The Nagarik daily, which broke the news Thursday, said that though the Maoist party said the 11 were on a personal visit, they had met officials of the Communist Party of China as well as Chinese army officials in Beijing and Shanghai.

Both Ananta and Prabhakar are members of the special committee that was formed to facilitate the disbanding of the PLA. With the two Maoist MPs on “vacation”, the special committee has not met even though time is running out for Nepal.

The delay is worrying the UN that is involved in the peace process.

After Nepal’s ruling parties and the Maoists signed a peace agreement in 2006 to end the decade-old communist insurgency, the UN was asked to help by monitoring the arms and combatants of the Nepal Army as well as the PLA.

The UN Mission in Nepal (UNMIN), the UN agency mandated to monitor both the forces, is to exit Nepal after Jan 15, 2011, and a concerned UN has been repeatedly asking Nepal to speed up the discharge of the PLA.

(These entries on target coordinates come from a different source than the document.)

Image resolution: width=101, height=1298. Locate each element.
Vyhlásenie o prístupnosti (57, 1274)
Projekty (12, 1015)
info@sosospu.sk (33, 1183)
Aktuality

Nepal remains without a government since June when Prime Minister Madhav Kumar Nepal was forced to resign due to Maoist pressure. Since then, the parties have been unable to elect a new premier despite 12 rounds of election. Now the Maoists, the largest party in parliament, have threatened to prevent the caretaker government from tabling the new budget.

The threat to plunge Nepal into a dire financial crisis is a pressure tactic to make the ruling parties support the Maoists form a new government under their leadership. The Maoists have also threatened not to discharge the PLA till their demand is met.

While the peace process languishes, Prachanda is heading towards China Friday for his fourth visit in two years. He was invited by the Chinese government to attend the Shanghai Expo 2010.

Nepal’s Vice-President Parmananda Jha also leaves for the Shanghai Expo Thursday while President Ram Baran Yadav will go end of this month.